I met James back in 1991, on the German doorstep of the Indian holy woman, Mother Meera. He was on his way to Tibet, but instead chose to stay. On each of my return visits to the German village, our friendship grew. On an outing to the cathedral in Limburg some energy pierced my skull and brought with it a silent command. “Hug this man.”
In my mind I argued back. I’m English. This is a cathedral. Male hugging is not what we do.
“Hug this man!” this silent voice repeated.
And so I wrapped my arms around James and held him close.
James resumed his life in America. Suddenly I felt spurred by the need to talk to him, right now—our first trans-Atlantic call together. He was on a visit to Washington DC, so it took a while to track him down. He had just got back to his friend’s when I called, somewhat shaken. He had been queer-bashed near Dupont Circle. His face was cut and bruised, and his glasses were smashed. My call was a surprise and a comfort.
He had moved to Santa Fe, New Mexico, and was considering buying some land there to build a home. On the night before Easter, to get the feel for the place, he rolled out a sleeping bag within a grove of ponderosa trees. A silent message entered his head. “This is your hearth. Bring Martin here,” it said.
He argued back. That’s not how it is with Martin, we’re simply friends, he doesn’t even know if he’s gay.
“This is your hearth,” it repeated. “Bring Martin here.” The same message, again and again till James relented and said OK, I’ll consider it.
Immediately, at last, he was allowed to fall asleep.
Back in England, I was renting a coastguard cottage at the inland end of a terrace whose other end had fallen off the white chalk cliffs and into the English Channel. James came on a visit. We strolled out to a picnic spot looking down on Cuckmere Haven, the bay where Kevin Costner dressed as Robin Hood set foot on English soil. My head suffused with energy once again, that inner voice was prompting me, and I suggested to James that we sleep together.

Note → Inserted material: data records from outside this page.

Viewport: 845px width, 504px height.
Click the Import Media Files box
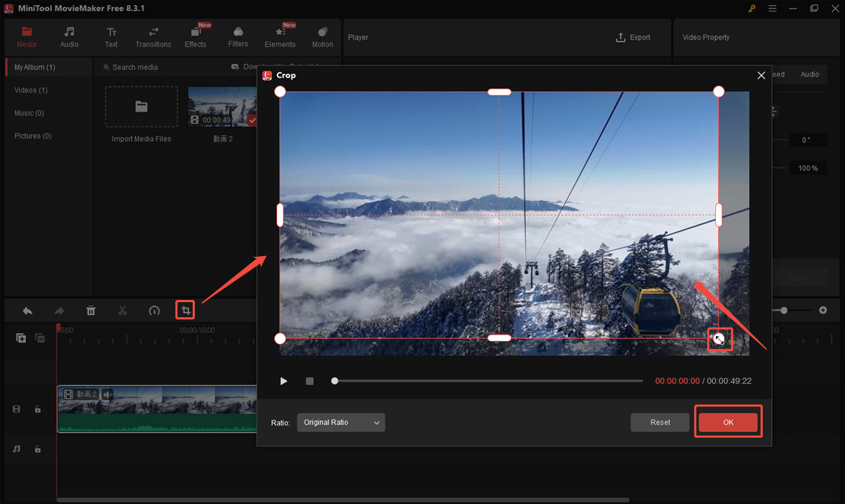(x=141, y=107)

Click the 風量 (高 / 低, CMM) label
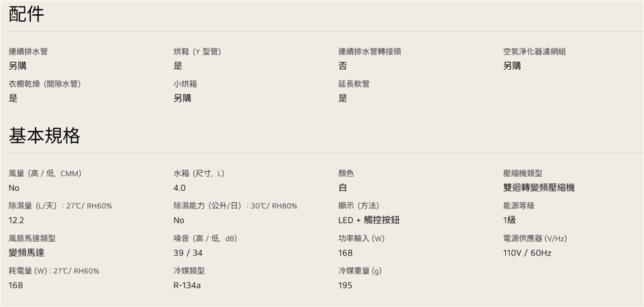(x=45, y=173)
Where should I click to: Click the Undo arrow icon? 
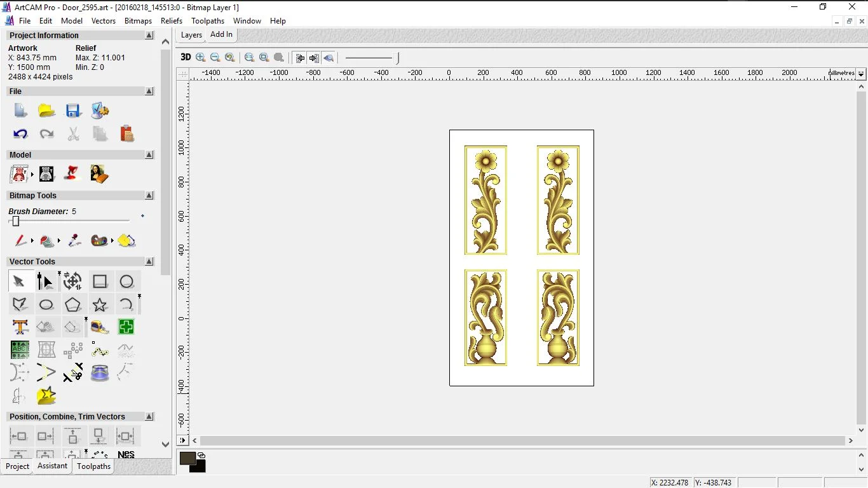pos(20,134)
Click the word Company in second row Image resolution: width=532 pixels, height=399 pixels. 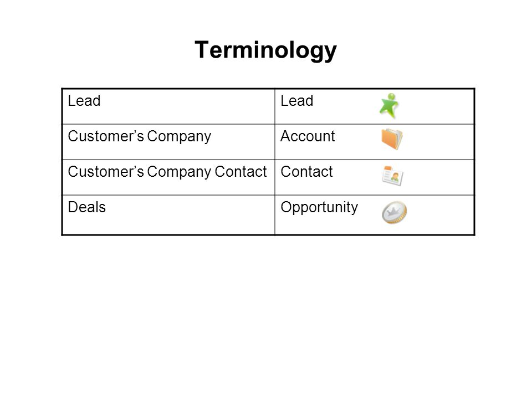179,137
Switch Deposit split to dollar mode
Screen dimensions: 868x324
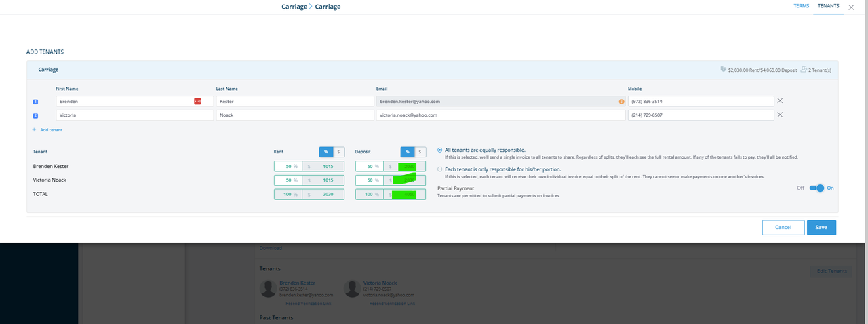tap(420, 152)
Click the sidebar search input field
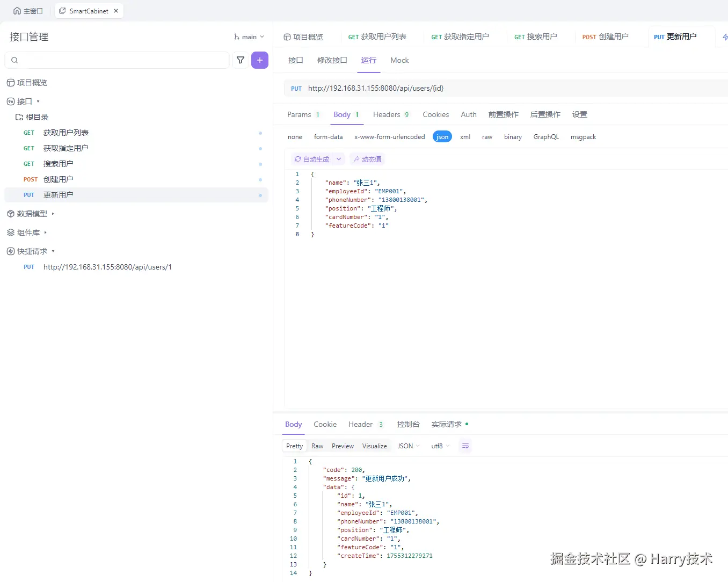The height and width of the screenshot is (582, 728). click(117, 60)
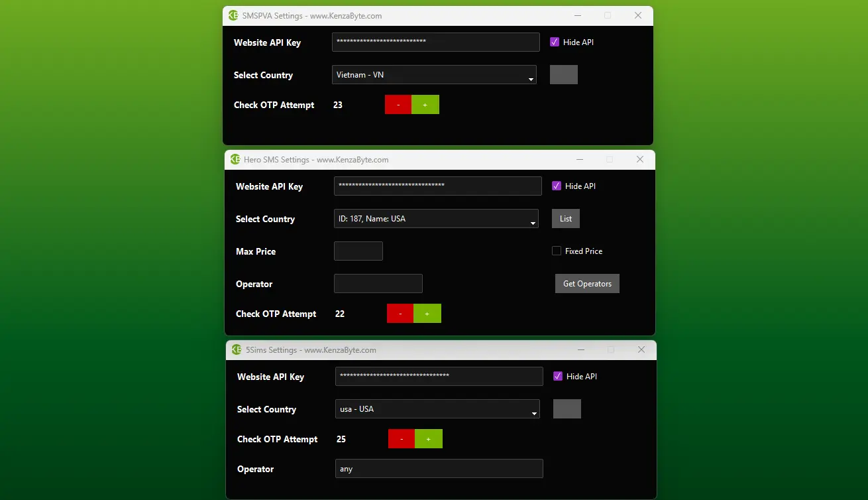Click the Get Operators button
Image resolution: width=868 pixels, height=500 pixels.
point(587,284)
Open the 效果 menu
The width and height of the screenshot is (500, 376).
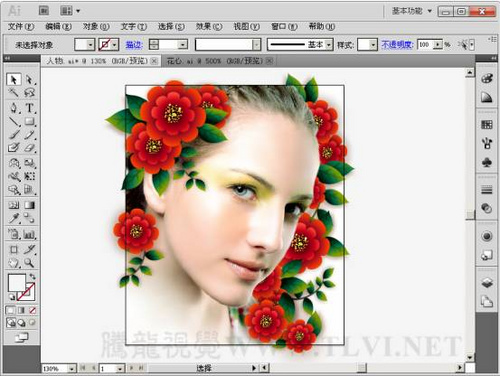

That became a way of our relationship—I’d honor some infusion of energy, an impulse to loving action, quell my rational mind that tells me what not to do, follow the body and let the mind catch up when it can.
James was following another route, one of infinite patience. ‘How do you tame a wild horse?’ he asks. ‘Build a paddock with fences so wide the horse can’t see them.’
Here’s some of what happened next.
I have a dream. A spiritual festival is underway, and an audience is gathered inside a large marquee. They are here to watch the festival’s closing film, but the soundtrack has failed. Will I narrate it for them?
I agree to do so and take my place on top of a stepladder so I can view the film and my voice will carry.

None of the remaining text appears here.